Text.

________________________

[R-SIG-Finance] Aggregating tick data

Roupell, Darko Darko.Roupell at cba.com.au
Mon Nov 14 04:11:31 CET 2011


This should help you to deal with time stamp issue and allow you to aggregate tic data from point of your interest. This is modified version of source code in RTAQ, so I would strongly suggest you to get familiar with that package before you proceed with implementation.

aggregatets = function (agdata, FUN = NULL, on = "minutes", k = 1, weights = NULL,dropna=FALSE) 
{
    makethispartbetter = ((!is.null(weights))| on=="days"|on=="weeks"| (FUN!="previoustick")|dropna);
    if(makethispartbetter)  {
      
      FUN = match.fun(FUN)
      
      if (is.null(weights)) {
          ep = endpoints(agdata, on, k)
          if(dim(agdata)[2]==1){ ts2 = period.apply(agdata, ep, FUN) }
          if(dim(agdata)[2]>1){  ts2 = xts(apply(agdata,2,FUN=period.apply2,FUN2=FUN,INDEX=ep),order.by=index(agdata)[ep],)}
      }
      if (!is.null(weights)) {
          tsb = cbind(agdata, weights)
          ep = endpoints(tsb, on, k)
          ts2 = period.apply(tsb, ep, FUN = match.fun(weightedaverage) )
      }
      if (on == "minutes" | on == "mins" | on == "secs" | on == "seconds") {
          if (on == "minutes" | on == "mins") {
              secs = k * 60
          }
          if (on == "secs" | on == "seconds") {
              secs = k
          }
          a = .index(ts2) + (secs - .index(ts2)%%secs)
          ts3 = .xts(ts2, a,tz="GMT")
      }
      if (on == "hours") {
          secs = 3600
          a = .index(ts2) + (secs - .index(ts2)%%secs)
          ts3 = .xts(ts2, a,tz="GMT")
      }
      if (on == "days") {
          secs = 24 * 3600
          a = .index(ts2) + (secs - .index(ts2)%%secs) - (24 * 
              3600)
          ts3 = .xts(ts2, a,tz="GMT")
      }
      if (on == "weeks") {
          secs = 24 * 3600 * 7
          a = (.index(ts2) + (secs - (.index(ts2) + (3L * 86400L))%%secs)) - 
              (24 * 3600)
          ts3 = .xts(ts2, a,tz="GMT")

________________________

Given information.
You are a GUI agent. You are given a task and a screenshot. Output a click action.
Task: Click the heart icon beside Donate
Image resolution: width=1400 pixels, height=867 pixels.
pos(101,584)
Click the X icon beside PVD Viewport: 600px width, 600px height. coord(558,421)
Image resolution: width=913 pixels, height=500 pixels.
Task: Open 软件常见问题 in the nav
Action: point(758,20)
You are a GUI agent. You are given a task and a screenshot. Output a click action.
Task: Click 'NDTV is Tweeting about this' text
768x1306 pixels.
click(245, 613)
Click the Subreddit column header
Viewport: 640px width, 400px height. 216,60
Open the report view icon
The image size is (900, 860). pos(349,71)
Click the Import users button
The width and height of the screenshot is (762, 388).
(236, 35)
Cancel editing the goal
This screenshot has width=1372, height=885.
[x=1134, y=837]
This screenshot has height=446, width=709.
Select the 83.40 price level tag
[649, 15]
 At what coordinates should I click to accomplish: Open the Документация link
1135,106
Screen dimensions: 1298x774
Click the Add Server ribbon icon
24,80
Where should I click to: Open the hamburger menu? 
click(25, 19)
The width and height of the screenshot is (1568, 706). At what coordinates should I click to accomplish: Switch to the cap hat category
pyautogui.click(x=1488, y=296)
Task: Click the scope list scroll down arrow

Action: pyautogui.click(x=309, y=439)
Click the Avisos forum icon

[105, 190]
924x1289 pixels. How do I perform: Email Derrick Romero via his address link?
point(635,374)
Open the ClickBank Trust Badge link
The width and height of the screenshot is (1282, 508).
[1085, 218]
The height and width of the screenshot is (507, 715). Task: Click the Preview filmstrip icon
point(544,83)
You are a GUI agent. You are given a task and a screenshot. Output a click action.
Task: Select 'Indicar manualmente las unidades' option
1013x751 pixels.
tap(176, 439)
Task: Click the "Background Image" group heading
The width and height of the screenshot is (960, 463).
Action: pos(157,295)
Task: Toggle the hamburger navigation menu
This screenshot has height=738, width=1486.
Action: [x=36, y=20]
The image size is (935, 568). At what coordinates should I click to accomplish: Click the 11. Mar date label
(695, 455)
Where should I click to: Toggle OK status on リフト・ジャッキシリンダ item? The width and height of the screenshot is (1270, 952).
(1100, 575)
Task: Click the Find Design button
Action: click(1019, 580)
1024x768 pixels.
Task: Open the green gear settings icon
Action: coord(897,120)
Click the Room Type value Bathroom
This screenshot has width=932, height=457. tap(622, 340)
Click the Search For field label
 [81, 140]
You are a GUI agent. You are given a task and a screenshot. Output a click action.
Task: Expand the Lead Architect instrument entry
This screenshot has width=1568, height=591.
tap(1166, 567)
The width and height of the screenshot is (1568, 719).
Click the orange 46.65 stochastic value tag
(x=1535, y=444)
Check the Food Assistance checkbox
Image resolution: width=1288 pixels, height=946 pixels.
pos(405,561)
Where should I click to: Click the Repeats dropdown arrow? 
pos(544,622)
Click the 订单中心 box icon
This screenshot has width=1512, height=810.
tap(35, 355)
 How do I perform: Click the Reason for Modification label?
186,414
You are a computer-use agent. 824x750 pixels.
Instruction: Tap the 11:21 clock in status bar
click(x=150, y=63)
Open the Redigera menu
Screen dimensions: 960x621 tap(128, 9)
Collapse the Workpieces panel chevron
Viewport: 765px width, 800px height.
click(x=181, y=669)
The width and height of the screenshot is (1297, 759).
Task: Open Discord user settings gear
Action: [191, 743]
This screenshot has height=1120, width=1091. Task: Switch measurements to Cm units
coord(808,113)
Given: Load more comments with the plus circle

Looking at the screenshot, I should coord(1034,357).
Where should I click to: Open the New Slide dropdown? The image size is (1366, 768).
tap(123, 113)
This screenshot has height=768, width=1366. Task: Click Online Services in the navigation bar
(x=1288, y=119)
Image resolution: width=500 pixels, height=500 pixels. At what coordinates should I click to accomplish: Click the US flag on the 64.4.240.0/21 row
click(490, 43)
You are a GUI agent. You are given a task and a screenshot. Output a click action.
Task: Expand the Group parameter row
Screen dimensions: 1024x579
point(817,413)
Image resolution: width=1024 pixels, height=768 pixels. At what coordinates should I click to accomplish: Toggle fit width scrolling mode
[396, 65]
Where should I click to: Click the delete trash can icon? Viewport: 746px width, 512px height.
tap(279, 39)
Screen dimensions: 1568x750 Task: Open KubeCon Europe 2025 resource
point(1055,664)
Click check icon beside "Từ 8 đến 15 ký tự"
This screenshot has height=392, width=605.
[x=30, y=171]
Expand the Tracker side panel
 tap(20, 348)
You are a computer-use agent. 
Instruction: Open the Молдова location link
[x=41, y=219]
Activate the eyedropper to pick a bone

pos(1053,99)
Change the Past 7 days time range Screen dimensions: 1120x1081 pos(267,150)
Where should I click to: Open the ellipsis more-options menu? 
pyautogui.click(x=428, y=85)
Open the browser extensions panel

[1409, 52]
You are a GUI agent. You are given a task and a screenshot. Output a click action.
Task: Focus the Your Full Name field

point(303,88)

________________________

To do.
• 1. In the tick-data post, why does the author recommend getting familiar with the RTAQ package before implementing the code? Answer in one to three sentences.
• 2. Answer from the tick-data post:
(a) What is the default value of the argument on in aggregatets?
(b) What value is secs set to when on equals "hours"?
(c) What time zone is passed to .xts when ts3 is created?
• 3. Reproduce the stretch of the tick-data post from "This should help" through "weights = NULL,dropna=FALSE)".

Replies.
• 1. The author recommends it because the code is a modified version of source code in RTAQ. Knowing that package first is therefore advised before proceeding with implementation.

• 2.
(a) "minutes"
(b) 3600
(c) "GMT"

• 3.
This should help you to deal with time stamp issue and allow you to aggregate tic data from point of your interest. This is modified version of source code in RTAQ, so I would strongly suggest you to get familiar with that package before you proceed with implementation.

aggregatets = function (agdata, FUN = NULL, on = "minutes", k = 1, weights = NULL,dropna=FALSE)